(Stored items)
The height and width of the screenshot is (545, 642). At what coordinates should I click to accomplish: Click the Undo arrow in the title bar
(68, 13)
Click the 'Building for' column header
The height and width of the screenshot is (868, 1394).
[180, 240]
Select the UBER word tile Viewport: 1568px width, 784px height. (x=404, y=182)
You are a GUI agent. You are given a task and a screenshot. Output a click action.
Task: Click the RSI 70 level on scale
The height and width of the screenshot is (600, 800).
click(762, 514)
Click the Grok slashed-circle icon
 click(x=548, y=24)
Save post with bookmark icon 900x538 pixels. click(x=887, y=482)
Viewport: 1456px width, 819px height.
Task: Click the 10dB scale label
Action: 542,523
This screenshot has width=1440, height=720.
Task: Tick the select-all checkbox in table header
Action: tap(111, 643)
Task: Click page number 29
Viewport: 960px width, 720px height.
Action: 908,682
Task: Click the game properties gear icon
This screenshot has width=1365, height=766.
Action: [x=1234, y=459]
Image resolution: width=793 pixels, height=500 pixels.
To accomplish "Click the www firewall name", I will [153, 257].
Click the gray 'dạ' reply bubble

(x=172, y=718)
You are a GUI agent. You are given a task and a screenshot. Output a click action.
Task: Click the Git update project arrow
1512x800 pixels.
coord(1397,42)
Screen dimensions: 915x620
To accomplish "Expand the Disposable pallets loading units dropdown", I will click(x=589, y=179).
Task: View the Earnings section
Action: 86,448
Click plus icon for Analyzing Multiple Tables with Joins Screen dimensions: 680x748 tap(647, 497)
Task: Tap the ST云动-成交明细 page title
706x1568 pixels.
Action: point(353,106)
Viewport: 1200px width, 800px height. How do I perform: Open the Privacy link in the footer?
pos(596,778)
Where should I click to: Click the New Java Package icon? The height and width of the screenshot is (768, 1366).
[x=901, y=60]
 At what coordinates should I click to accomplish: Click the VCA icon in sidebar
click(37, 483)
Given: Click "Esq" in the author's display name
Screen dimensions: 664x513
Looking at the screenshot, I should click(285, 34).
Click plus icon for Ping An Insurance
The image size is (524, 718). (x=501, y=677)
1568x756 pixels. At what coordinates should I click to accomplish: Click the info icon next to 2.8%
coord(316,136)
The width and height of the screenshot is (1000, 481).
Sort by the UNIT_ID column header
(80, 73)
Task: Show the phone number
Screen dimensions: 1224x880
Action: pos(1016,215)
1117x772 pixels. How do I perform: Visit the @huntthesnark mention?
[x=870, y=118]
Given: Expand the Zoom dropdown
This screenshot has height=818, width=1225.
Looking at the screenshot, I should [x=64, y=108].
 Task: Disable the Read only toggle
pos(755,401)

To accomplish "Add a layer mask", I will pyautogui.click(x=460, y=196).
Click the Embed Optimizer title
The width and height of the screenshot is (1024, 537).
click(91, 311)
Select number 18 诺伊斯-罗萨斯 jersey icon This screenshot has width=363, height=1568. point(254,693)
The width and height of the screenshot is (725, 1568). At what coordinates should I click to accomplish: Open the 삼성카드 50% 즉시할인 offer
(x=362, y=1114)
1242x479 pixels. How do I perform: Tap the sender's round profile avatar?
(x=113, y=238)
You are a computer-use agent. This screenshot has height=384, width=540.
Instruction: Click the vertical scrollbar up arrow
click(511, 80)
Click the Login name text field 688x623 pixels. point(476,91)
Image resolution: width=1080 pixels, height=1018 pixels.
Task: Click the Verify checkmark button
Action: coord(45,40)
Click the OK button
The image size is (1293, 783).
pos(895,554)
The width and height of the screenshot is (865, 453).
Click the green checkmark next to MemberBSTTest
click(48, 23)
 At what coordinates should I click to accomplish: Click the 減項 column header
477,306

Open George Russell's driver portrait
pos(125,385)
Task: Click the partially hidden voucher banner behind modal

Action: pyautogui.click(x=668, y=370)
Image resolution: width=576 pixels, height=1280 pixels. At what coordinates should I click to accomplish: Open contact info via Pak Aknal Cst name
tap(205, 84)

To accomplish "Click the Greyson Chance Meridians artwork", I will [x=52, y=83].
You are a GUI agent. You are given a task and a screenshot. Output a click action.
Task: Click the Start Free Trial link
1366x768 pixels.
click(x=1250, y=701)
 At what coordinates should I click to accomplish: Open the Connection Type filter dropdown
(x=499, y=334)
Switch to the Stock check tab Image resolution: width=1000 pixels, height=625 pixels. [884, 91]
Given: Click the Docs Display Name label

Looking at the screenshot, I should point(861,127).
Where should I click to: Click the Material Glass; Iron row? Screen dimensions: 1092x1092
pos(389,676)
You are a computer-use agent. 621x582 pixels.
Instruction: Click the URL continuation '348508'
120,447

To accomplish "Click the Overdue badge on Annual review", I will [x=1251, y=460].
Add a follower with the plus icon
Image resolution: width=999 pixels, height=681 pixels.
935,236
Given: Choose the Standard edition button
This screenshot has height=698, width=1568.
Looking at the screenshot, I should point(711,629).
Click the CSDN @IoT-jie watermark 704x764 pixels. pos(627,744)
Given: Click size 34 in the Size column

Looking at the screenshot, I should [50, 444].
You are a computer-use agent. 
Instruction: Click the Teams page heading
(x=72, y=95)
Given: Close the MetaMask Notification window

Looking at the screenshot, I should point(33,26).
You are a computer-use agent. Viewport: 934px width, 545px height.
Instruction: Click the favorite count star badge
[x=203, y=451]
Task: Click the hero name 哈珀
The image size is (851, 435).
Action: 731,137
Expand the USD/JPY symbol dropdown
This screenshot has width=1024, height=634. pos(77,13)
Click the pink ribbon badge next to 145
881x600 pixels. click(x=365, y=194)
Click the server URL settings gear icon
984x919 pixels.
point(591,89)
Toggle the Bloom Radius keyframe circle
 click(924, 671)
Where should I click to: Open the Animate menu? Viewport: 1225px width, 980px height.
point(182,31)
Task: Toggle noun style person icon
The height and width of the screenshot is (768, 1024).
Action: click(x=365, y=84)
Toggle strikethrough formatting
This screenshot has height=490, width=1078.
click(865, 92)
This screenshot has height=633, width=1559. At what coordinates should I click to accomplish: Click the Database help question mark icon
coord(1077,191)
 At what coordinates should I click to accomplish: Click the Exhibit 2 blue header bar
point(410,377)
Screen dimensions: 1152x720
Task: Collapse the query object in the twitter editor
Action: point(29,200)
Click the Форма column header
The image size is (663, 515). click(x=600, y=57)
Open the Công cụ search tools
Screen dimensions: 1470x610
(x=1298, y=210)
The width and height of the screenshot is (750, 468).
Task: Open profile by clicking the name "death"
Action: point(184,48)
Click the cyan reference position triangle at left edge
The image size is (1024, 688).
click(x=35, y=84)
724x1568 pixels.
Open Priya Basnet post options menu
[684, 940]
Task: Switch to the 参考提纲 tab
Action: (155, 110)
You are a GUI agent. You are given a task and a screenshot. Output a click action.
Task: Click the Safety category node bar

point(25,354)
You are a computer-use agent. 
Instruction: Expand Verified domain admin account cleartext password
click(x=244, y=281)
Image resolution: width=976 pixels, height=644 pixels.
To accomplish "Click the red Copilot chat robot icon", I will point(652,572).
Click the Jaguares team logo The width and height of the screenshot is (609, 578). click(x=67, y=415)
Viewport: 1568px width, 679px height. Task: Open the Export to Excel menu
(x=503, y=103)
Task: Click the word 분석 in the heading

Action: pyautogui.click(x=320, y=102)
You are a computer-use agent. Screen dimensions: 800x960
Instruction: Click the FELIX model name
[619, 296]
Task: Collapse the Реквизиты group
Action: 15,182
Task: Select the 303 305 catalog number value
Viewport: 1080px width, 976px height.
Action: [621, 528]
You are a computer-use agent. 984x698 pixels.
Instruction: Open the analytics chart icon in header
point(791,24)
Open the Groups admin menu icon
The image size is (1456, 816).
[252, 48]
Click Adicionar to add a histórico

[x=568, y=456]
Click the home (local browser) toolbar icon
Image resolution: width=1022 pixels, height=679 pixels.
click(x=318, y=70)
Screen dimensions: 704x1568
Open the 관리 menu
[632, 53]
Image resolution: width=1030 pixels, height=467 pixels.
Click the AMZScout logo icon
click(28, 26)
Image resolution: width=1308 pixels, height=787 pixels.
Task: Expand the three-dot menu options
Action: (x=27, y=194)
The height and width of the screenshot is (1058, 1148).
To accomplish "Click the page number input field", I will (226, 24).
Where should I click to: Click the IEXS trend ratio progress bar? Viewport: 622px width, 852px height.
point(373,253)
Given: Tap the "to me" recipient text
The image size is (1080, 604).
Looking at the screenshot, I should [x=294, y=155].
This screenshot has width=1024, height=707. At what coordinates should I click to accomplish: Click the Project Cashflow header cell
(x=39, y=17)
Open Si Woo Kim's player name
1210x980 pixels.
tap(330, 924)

▶ [TASK OBJECTIVE]: The answer is the run of lines above from the line containing "This screenshot has height=633, width=1559." through the line containing "724x1568 pixels.", copied exactly and alone.

▶ [PROBLEM SOLUTION]:
This screenshot has height=633, width=1559. At what coordinates should I click to accomplish: Click the Database help question mark icon
coord(1077,191)
 At what coordinates should I click to accomplish: Click the Exhibit 2 blue header bar
point(410,377)
Screen dimensions: 1152x720
Task: Collapse the query object in the twitter editor
Action: point(29,200)
Click the Форма column header
The image size is (663, 515). click(x=600, y=57)
Open the Công cụ search tools
Screen dimensions: 1470x610
(x=1298, y=210)
The width and height of the screenshot is (750, 468).
Task: Open profile by clicking the name "death"
Action: point(184,48)
Click the cyan reference position triangle at left edge
The image size is (1024, 688).
click(x=35, y=84)
724x1568 pixels.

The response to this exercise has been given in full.